Action item:
Copy the data exactly as it appears, and do not include any pictures.

[Excerpts from a dataset]
+++

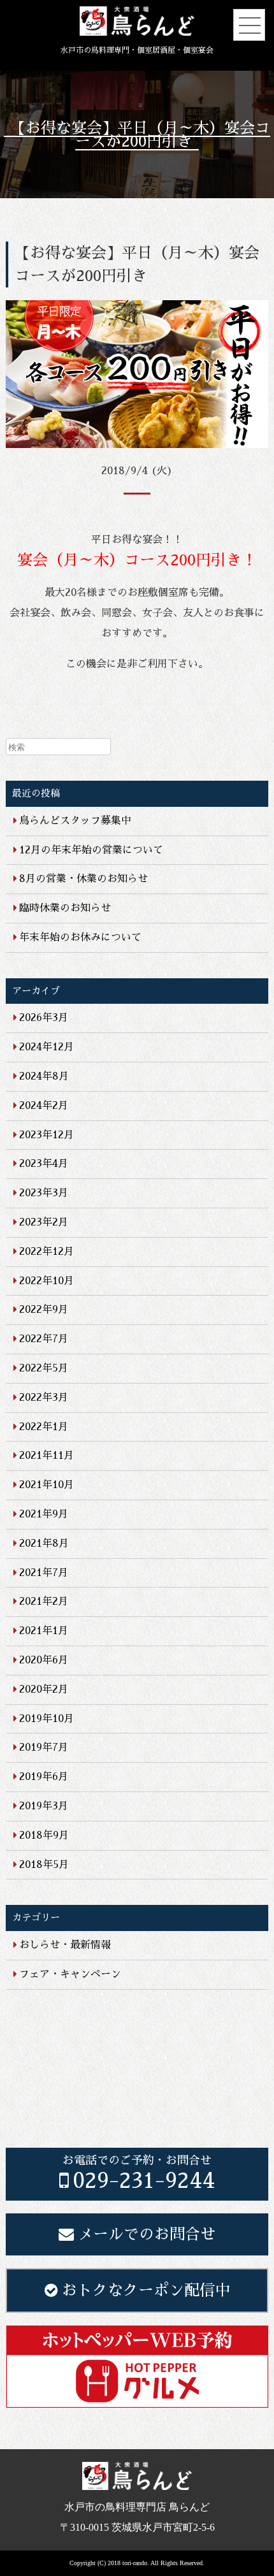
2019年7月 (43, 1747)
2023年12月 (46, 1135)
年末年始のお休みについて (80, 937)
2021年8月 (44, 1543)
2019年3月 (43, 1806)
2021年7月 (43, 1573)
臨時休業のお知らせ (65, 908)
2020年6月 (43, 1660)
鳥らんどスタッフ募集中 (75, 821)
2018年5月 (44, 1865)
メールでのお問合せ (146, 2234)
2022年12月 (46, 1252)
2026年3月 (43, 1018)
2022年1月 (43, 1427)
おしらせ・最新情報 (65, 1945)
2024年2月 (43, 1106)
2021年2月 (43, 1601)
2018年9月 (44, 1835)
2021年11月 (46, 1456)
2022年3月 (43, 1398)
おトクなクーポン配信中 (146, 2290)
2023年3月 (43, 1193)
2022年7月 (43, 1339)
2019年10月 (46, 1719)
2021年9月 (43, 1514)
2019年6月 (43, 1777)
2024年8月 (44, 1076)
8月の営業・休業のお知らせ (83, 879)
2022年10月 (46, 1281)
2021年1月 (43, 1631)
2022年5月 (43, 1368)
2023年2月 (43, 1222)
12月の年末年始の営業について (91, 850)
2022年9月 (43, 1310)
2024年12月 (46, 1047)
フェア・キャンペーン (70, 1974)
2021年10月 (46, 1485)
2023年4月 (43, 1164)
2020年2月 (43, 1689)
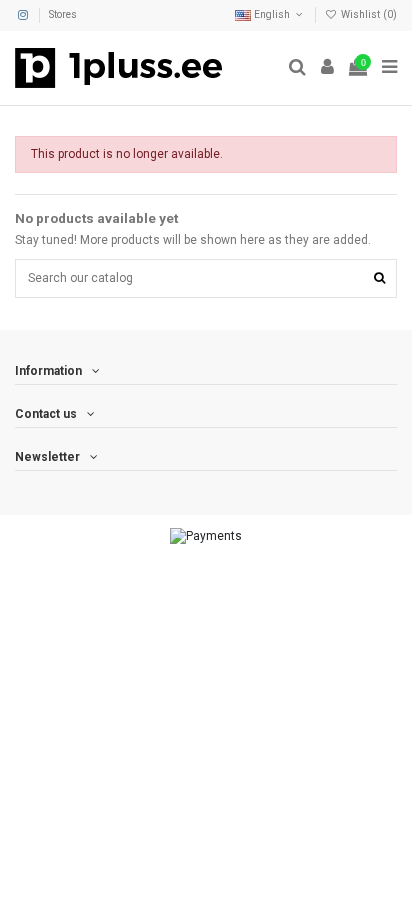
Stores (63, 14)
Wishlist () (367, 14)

+++

Result:
2019年7月 (43, 1747)
2023年12月 (46, 1135)
年末年始のお休みについて (80, 937)
2021年8月 (44, 1543)
2019年3月 (43, 1806)
2021年7月 (43, 1573)
臨時休業のお知らせ (65, 908)
2020年6月 (43, 1660)
鳥らんどスタッフ募集中 (75, 821)
2018年5月 (44, 1865)
メールでのお問合せ (146, 2234)
2022年12月 (46, 1252)
2026年3月 (43, 1018)
2022年1月 (43, 1427)
おしらせ・最新情報 (65, 1945)
2024年2月 (43, 1106)
2021年2月 (43, 1601)
2018年9月 (44, 1835)
2021年11月 (46, 1456)
2022年3月 (43, 1398)
おトクなクーポン配信中 (146, 2290)
2023年3月 (43, 1193)
2022年7月 (43, 1339)
2019年10月 (46, 1719)
2021年9月 (43, 1514)
2019年6月 (43, 1777)
2024年8月 (44, 1076)
8月の営業・休業のお知らせ (83, 879)
2022年10月 (46, 1281)
2021年1月 (43, 1631)
2022年5月 (43, 1368)
2023年2月 (43, 1222)
12月の年末年始の営業について (91, 850)
2022年9月 (43, 1310)
2024年12月 (46, 1047)
フェア・キャンペーン (70, 1974)
2021年10月 (46, 1485)
2023年4月 (43, 1164)
2020年2月 (43, 1689)
Stores (63, 14)
Wishlist () (367, 14)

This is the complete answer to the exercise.